Hikmet ve hakikat yoluna girenlerin tefekkürüyle başlayan diriliş, kulu, Var Edeni müşahede ederek tezekkürün zirvesine ulaştırır.
Teemmülden/Tedebbürden Tezekküre
İyice ve etraflıca düşünerek dünyevî çengellerden kurtulmayı sağlayan teemmül, hakikati düşünerek, olayların varacağı son noktayı gözden geçirmek suretiyle tedebbürle tanış- tırır/buluşturur.
Yavaş yavaş anlayarak farkına varmayı sağlayan tefehhüm, kulun Allah’ın kudret ve azametini anlamasıyla tezekkür evresine geçer.
Aklederek, idrak ve kavramayı gerçekleştiren inanç sahibi, kaybettiği hikmeti elde etmek için tefekkür deryasına dalar. Zira hikmeti elde etmenin başlangıcı tefekkürdür. O da Allah’a yakın olup, O’ndan korkmaktır.
Ancak ilahi hediye olan hikmeti, Allah dilediğine verir. Garip, yalnız ve münzevi olan mütefekkir, âlemleri sırtında taşıyan zihin ve fikir erbabıdır. Zira o, değerler, idealler, amaçlar ve hedefleri konuşur ve düşünür.
Kur’âni Tefekkür
Konuşulan ve düşünülenlerin başında ise, Kur’ân’ı tefekkür gelir. Akıl, izan ve kalple tefekkür edilen Kelam-ı Kadîm, Allah’ı bilmek, düşünmek ve akletmek ister. Kerim Kitap Kur’ân, tefekkür erbabına sorular ve somut ifadelerle hitap eder:
Allah, size ayetleri böyle açıklar ki, düşünesiniz.’

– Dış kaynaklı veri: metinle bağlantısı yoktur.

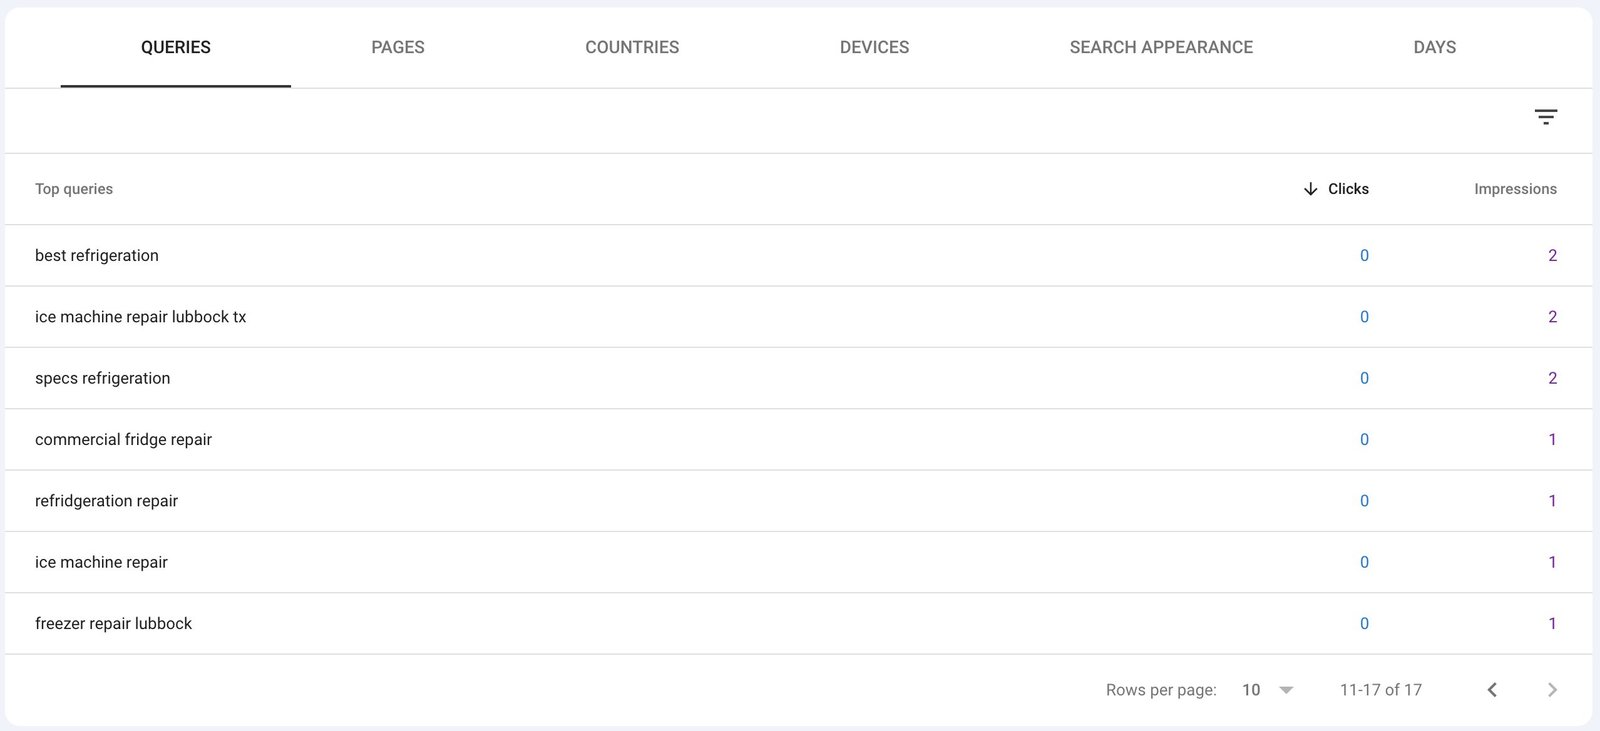Click the 'freezer repair lubbock' query
Screen dimensions: 1600x731
click(x=113, y=624)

‘Düşünüp anlayasınız diye Allah size ayetleri açıklar? ‘Gökler ve yer hakkında derin derin düşünürler? ‘Kör ile gören bir olur mu? Hiç düşünmez misiniz? ‘Kıssayı anlat, belki düşünürler’
‘Düşünmediler mi ki…?
‘iyi düşünecek kavimler..?
‘Düşünen bir toplum için ibretler vardır?

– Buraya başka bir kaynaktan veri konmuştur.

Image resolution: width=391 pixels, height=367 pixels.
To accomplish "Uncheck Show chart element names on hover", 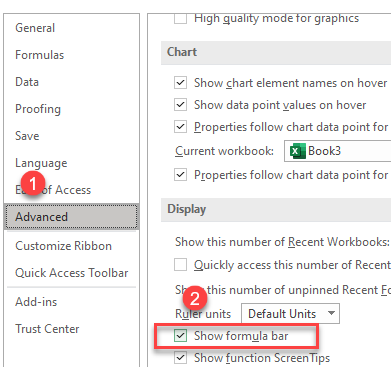I will pos(180,83).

‘Düşünen bir toplum için büyük bir ibret vardır?
‘Düşünüp anlasınlar diye Kur’ân’ı indirdik?
‘Düşünen kavim için büyük bir ibret vardır?
‘Hiç düşünmediler mi?’
‘Allah’a yönelin ve düşünün…’
‘İyi düşünecek bir kavim için ibretler vardır?
‘Bu misalleri insanlara düşünsünler diye veriyoruz?
İbret alın..?
İbret ve hikmet nazarıyla bakmak?
Tefekkür Özgünlüğe ve Özgürlüğe Kavuşturur
Hasılı, tefekkür; Allah’ın emirlerini düşünmek ve ona uymaktır.
Diğer yandan tefekkür, taklidi ve tekrarı engeller; insanı ezbercilikten uzaklaştırarak özgünlüğe ve özgürlüğe kavuşturur.
Tefekkür, paketlenmiş manipülatif düşünceleri alaşağı eder. Çünkü o, en çok vahiyden beslenir. Bundan dolayı tefekkür âleminde, akıl ile inanç birbiri ile savaşmaktan kurtulur.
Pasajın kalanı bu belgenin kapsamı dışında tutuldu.